Berkenaan dengan putusan tersebut di atas, terdapat 2 (dua) orang Hakim Konstitusi yang menyampaikan pendapat berbeda (dissenting opinion), yaitu Hakim Konstitusi Suhartoyo dan Hakim Konstitusi Saldi Isra;
[3.15] Menimbang bahwa sebelum berlakunya UU 7/2017, pengaturan mengenai pemilihan umum Presiden dan Wakil Presiden diatur dalam Undang- Undang Nomor 42 Tahun 2008 tentang Pemilihan Umum Presiden dan Wakil Presiden (UU 42/2008) yang di dalamnya memuat juga norma adanya ambang batas pencalonan pasangan calon Presiden dan Wakil Presiden oleh partai politik atau gabungan partai politik sebagaimana diatur dalam ketentuan Pasal 9 UU 42/2008. Terhadap ketentuan yang mengatur adanya ambang batas pencalonan pasangan calon Presiden dan Wakil Presiden, in casu Pasal 9 UU 42/2008 ini pun telah beberapa kali dimohonkan pengujian konstitusionalitasnya dan Mahkamah tetap pada pendiriannya bahwa ketentuan Pasal 9 UU 42/2008 adalah konstitusional.
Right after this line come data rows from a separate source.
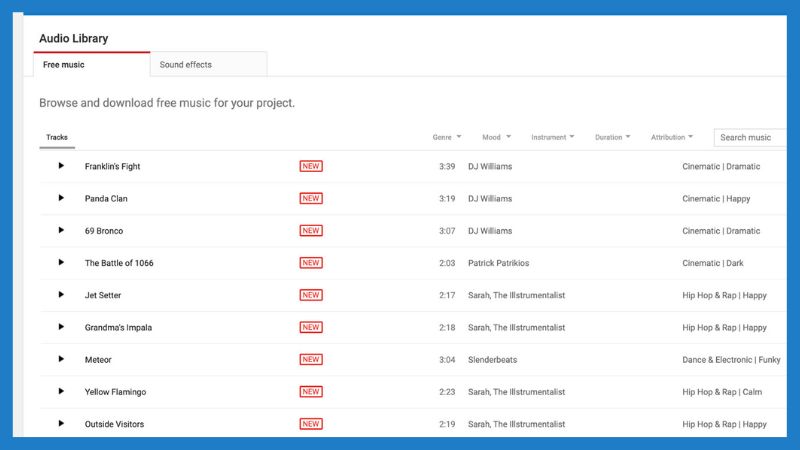Open the Duration filter dropdown
This screenshot has width=800, height=450.
613,137
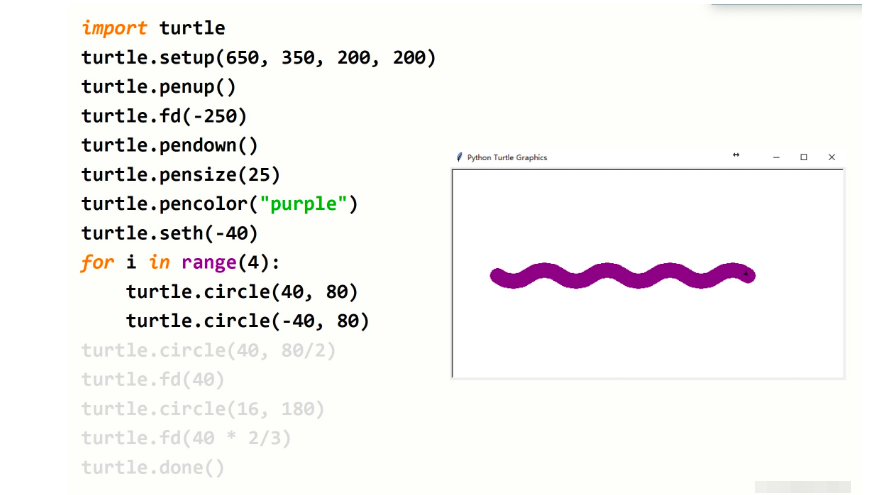
Task: Click the Python Turtle Graphics title text
Action: pyautogui.click(x=507, y=158)
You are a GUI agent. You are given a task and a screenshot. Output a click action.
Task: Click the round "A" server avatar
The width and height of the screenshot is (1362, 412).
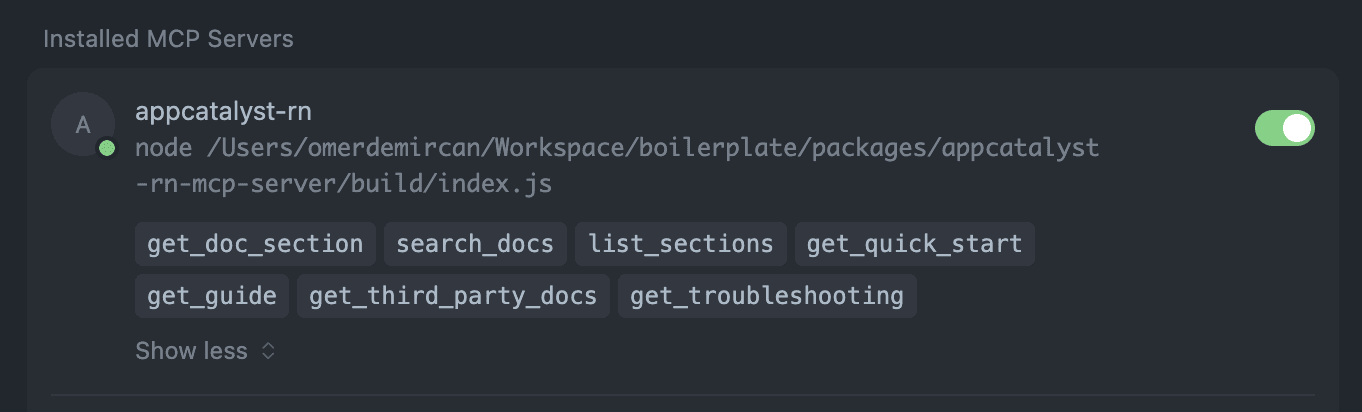coord(83,124)
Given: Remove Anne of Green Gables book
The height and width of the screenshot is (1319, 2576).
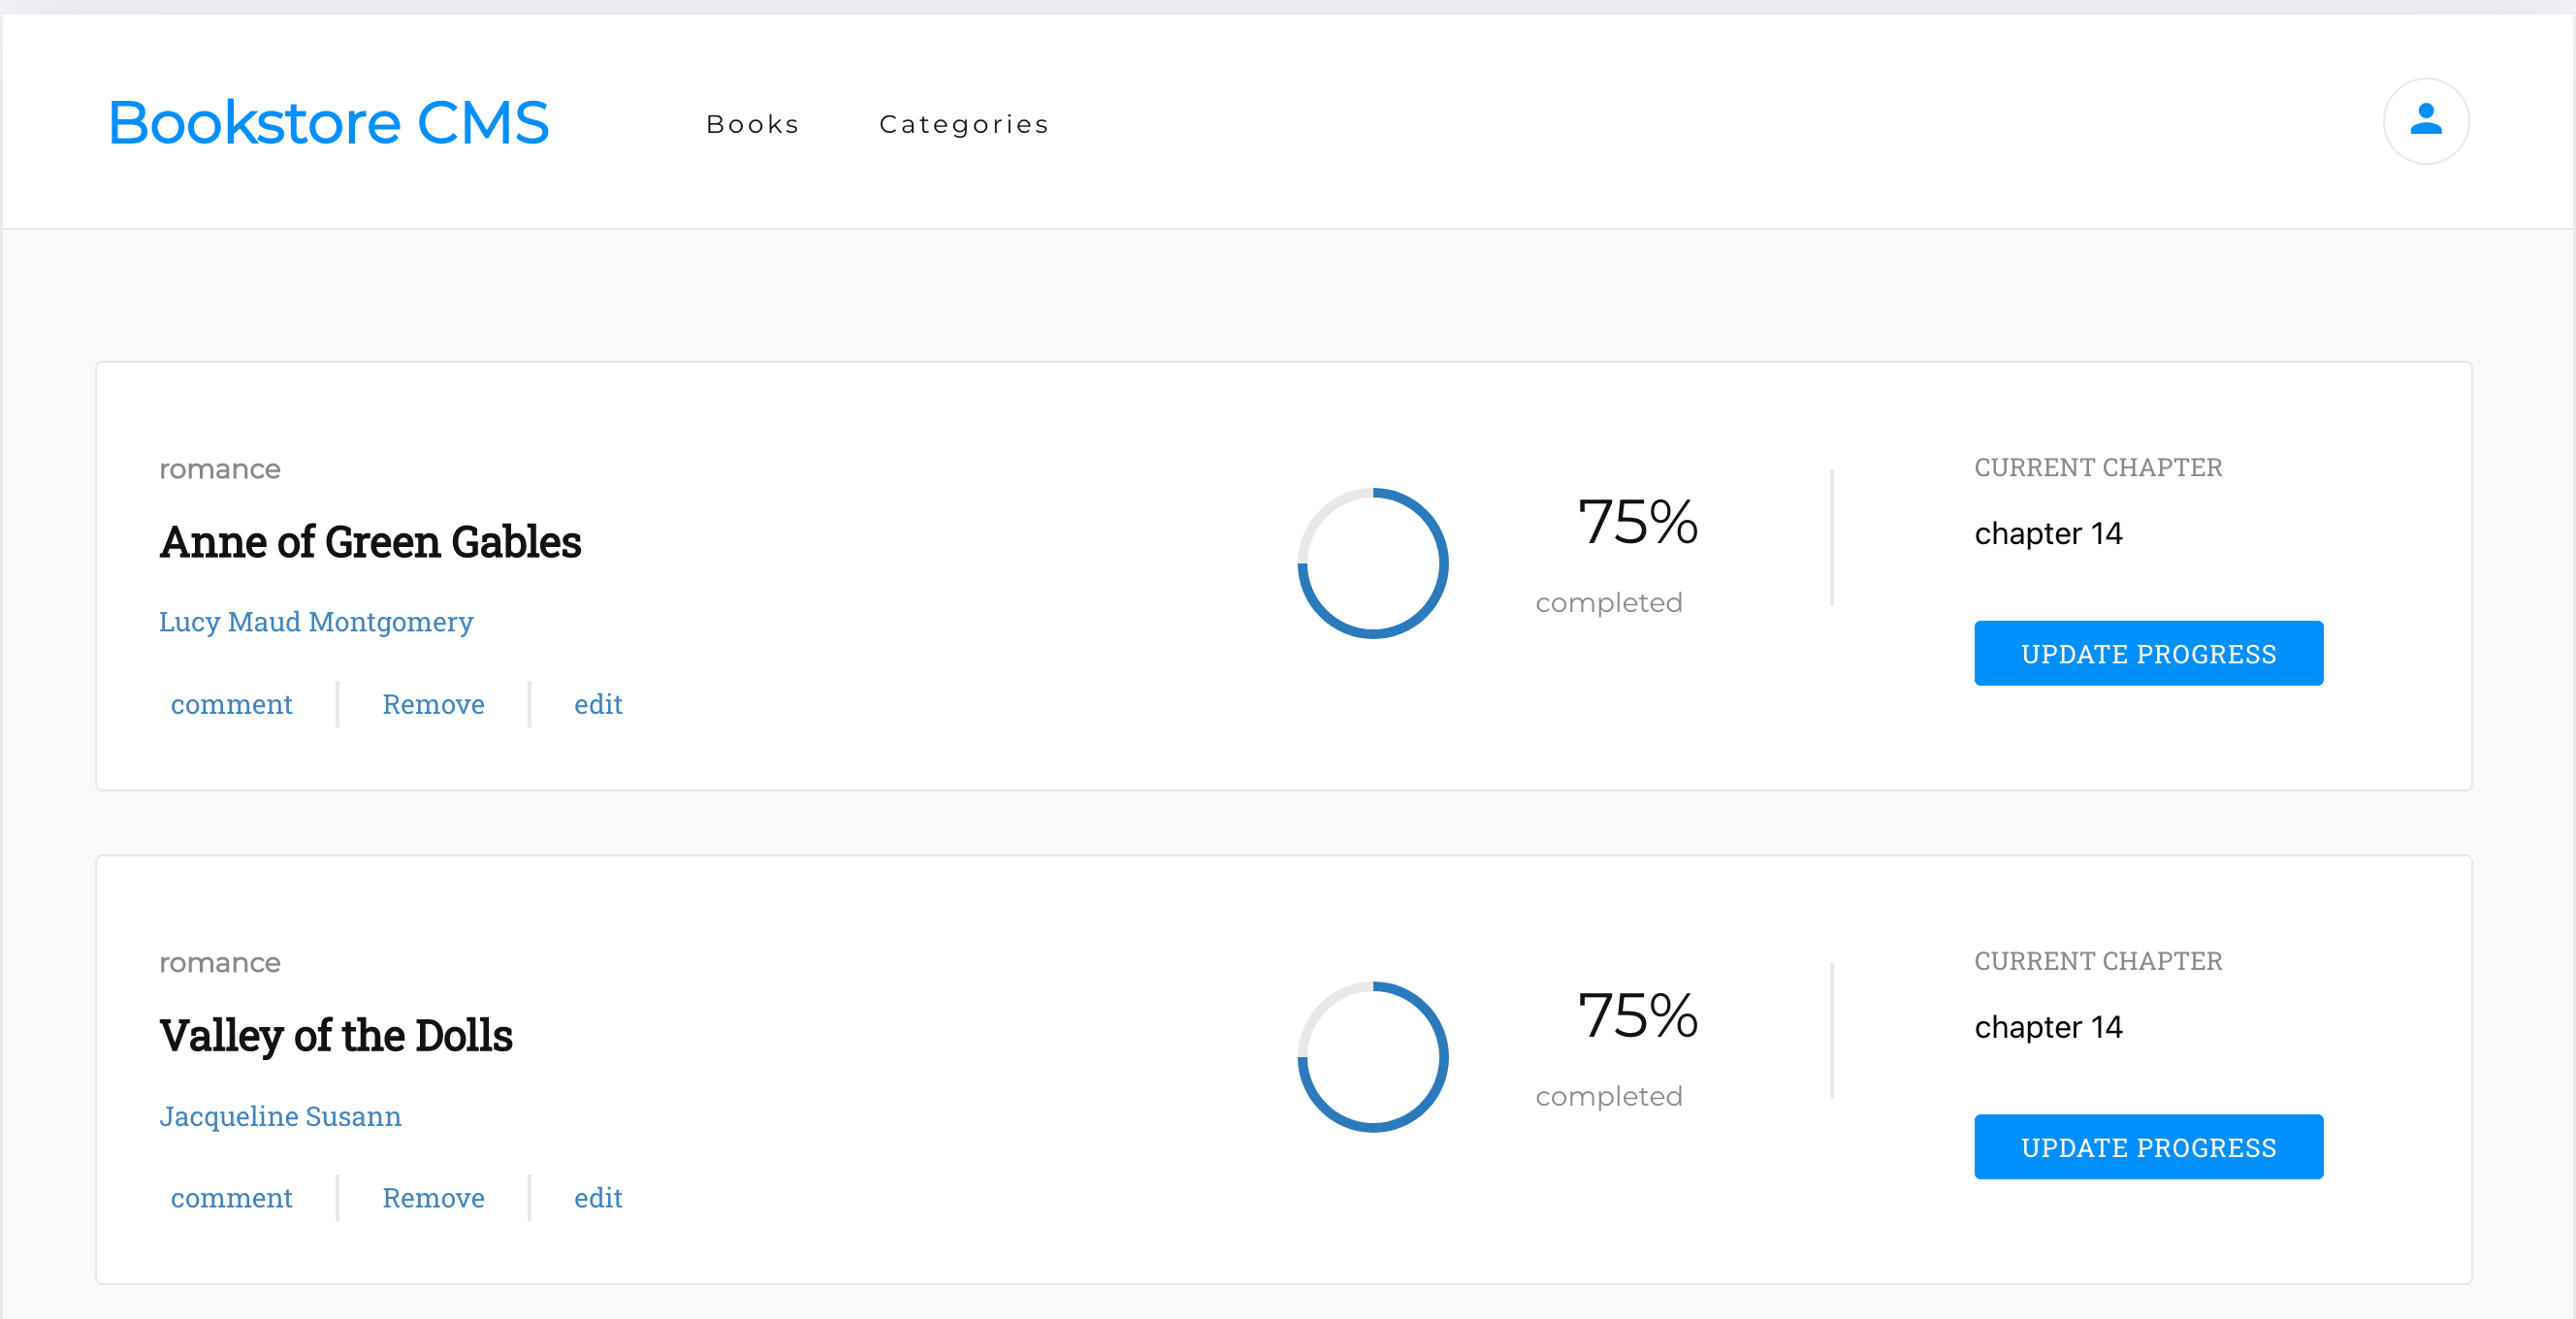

Sebangun dengan pertimbangan hukum dalam putusan-putusan lainnya sebagaimana diuraikan dalam Paragraf [3.14] di atas, Mahkamah juga mengutip kembali seraya menguatkan pertimbangan hukum dalam Putusan Mahkamah Konstitusi Nomor 51-52-59/PUU-VI/2008 dan dalam beberapa putusan terkait pengujian konstitusionalitas Pasal 9 UU 42/2008, khususnya dalam Putusan Mahkamah Konstitusi Nomor 56/PUU-VI/2008 yang diucapkan dalam sidang pleno terbuka untuk umum pada 17 Februari 2009, Putusan Mahkamah Konstitusi Nomor 26/PUU-VII/2009 yang diucapkan dalam sidang pleno terbuka untuk umum pada 14 September 2009, Putusan Mahkamah Konstitusi Nomor 46/PUU-XI/2013 yang diucapkan dalam sidang pleno terbuka untuk umum pada 27 Juni 2013, Putusan Mahkamah Konstitusi Nomor 14/PUU-XI/2013 yang diucapkan dalam sidang pleno terbuka untuk umum pada 23 Januari 2014, dan Putusan Mahkamah Konstitusi Nomor 108/PUU-XI/2013 yang diucapkan dalam sidang pleno terbuka untuk umum pada 20 Maret 2014. Dalam Putusan Mahkamah Konstitusi Nomor 108/PUU- XI/2013, walaupun diajukan dengan menggunakan dasar pengujian yang berbeda dari permohonan-permohonan sebelumnya, namun pada prinsipnya isu konstitusionalitas yang dipersoalkan adalah sama sehingga Mahkamah menolak permohonan a quo dengan pertimbangan selain mengutip pertimbangan hukum dalam putusan-putusan sebelumnya, juga menegaskan kembali sebagai berikut:
“[3.26] Menimbang bahwa Pasal 9 UU 42/2008 menyatakan, “Pasangan Calon diusulkan oleh Partai Politik atau Gabungan Partai Politik peserta pemilu yang memenuhi persyaratan perolehan kursi paling sedikit 20% (dua pulu persen) dari jumlah kursi DPR atau memperoleh 25% (dua puluh lima persen) dari suara sah nasional dalam Pemilu anggota DPR, sebelum pelaksanaan Pemilu Presiden dan Wakil Presiden”. Menurut Mahkamah, Putusan Mahkamah Nomor 14/PUU-XI/2013, bertanggal 23 Januari 2014 maupun Putusan Mahkamah Nomor 51-52-59/PUU-VI/2008, bertanggal 18 Februari 2009 telah menyebutkan secara tegas bahwa ketentuan a quo merupakan kebijakan hukum terbuka atau delegasi kewenangan terbuka yang dapat ditentukan sebagai legal policy oleh pembentuk Undang-Undang. Adapun dalil-dalil Pemohon yang selebihnya terkait dengan Pasal 9 UU 42/2008 tidak relevan untuk dipertimbangkan.”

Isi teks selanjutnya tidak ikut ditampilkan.